# Innocent Infringement is Tough to Prove



## KmH (Dec 5, 2015)

Infringer Learns that Innocent Infringement is Tough to Prove | Photo Attorney



> . . . Mungchi asserted the innocent infringement defense, claiming that it did not know that it was infringing on RTSI’s image. But the court didn’t buy it and awarded maximum statutory damages ($150,000), despite the fact that the actual profits were only $1350. . .


----------



## KmH (Dec 5, 2015)

From the public court records: Google Scholar
My added emphasis


> . . . Mungchi did not offer any evidence or testimony at trial that it made any attempt to determine whether the design was subject to copyright and/or that the image was available for use prior to placing the order with Top Design or before distributing and selling it to the Walgreens stores in question. . .
> 
> . . . Mungchi attempted to rely upon an incomplete copyright registration certificate purportedly received from Top Design that allegedly demonstrated ownership of a copyright in the Infringing T-Shirt design, the "effective date" of the registration is May 31, 2012. (_See_ Trial Ex. 503) _The Court takes judicial notice of the fact that "effective date" of a registration is date upon which the application for the registration was submitted to the Copyright Office, which in this case, is after RTSI notified Mungchi of the infringement_.
> 
> . . . Importantly, *this is not the first time Mungchi has infringed upon RTSI's copyrighted works*. In February 2008, RTSI, through counsel, sent a cease-and-desist letter to Mungchi regarding its infringement RTSI's copyright in the cover artwork for RTSI's Limited Collector's Edition Artwork. (_See_ Trial Ex. 44.) In response, Mungchi agreed to stop any further sales and inquired into the possibility of future licensing of RTSI's artwork. (_See_ Trial Ex. 45.) Mungchi offered no evidence at trial that it followed through on the inquiry or that it did anything further to avoid using RTSI's copyrighted works in the future.



Oh! No! Mr. Noh!



> The parties also agreed in their joint pre-trial order that the following facts are undisputed:
> 
> 4. Mungchi possessed the right and ability to supervise the infringing conduct and chose not to exercise that right and ability.
> 
> ...


With 4, 5, and 6 - Turn out the lights. The party is over.


----------



## timor (Dec 6, 2015)

So, what is the real problem here ? What is 695 view ?  Is now photographing streets copyrighted ? Someone can have a monopoly on photographing certain streets ? Or on the streets ?


----------



## Designer (Dec 6, 2015)

timor said:


> So, what is the real problem here ? What is 695 view ?  Is now photographing streets copyrighted ? Someone can have a monopoly on photographing certain streets ? Or on the streets ?
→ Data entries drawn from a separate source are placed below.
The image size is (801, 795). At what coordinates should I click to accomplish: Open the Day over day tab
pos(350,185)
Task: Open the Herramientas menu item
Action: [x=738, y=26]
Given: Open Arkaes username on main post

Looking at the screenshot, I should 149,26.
_"RTSI collectively used these photographs to create an original artistic work entitled the "695 View."
_
That is the name of the image.


----------



## timor (Dec 6, 2015)

Designer said:


> timor said:
> 
> 
> > So, what is the real problem here ? What is 695 view ?  Is now photographing streets copyrighted ? Someone can have a monopoly on photographing certain streets ? Or on the streets ?
> ...


This. In meantime I I googled a bit more. It has not much to do with photography, rather it is a case of or stealing or copying very, very closely an idea. Fact, that it is an image is irrelevant here.
That's good. I was afraid, that some company can obtain exclusive rights on photographing in certain places ( like whole cities or maybe mountain ranges ) and anyone pulling out a camera might be sued. As it is happening already in Australia.
Top Australian Photographer Fighting for Rights After 'Near Arrest' on Public Land


----------



## KmH (Dec 6, 2015)

Ideas can't be copyrighted in the USA.

Copyright law varies somewhat by country.
In the recent past Canada made many changes to Canada Copyright law so Canada copyright law would be more similar to US copyright law.
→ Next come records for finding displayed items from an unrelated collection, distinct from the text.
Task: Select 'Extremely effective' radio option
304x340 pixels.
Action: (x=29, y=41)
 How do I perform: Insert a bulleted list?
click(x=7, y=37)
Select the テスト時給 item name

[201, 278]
As far as the AU story, did you know that if you want to use a tripod in New York City to make photographs the city requires you to get a permit? It does not matter if you're shooting for yourself or are being paid to shoot.

Also most US national parks and many, many county and city parks requires getting a permit to do a commercial shoot. Part of the permitting process usually requires the photographer provide a Certificate of Insurance that shows the photographer has added the city, county, state government to the photographers liability insurance.


----------



## timor (Dec 6, 2015)

He he, no wonder sales of tripods are so slow.


----------



## 480sparky (Dec 6, 2015)

timor said:


> He he, no wonder sales of tripods are so slow.



No, it's due to the two week waiting period required to obtain one.  You know,.... because we're all gathering intel for the terrorists with our gear, buying a tripod invokes checking us through NCIC, Homeland Security, FBI, etc.


----------



## timor (Dec 6, 2015)

480sparky said:


> timor said:
> 
> 
> > He he, no wonder sales of tripods are so slow.
> ...


Good one. Never thought about that.


----------



## snowbear (Dec 6, 2015)

Well, they really are urban melee weapons.


----------



## timor (Dec 6, 2015)

Handy for launching Katyusha rockets...


----------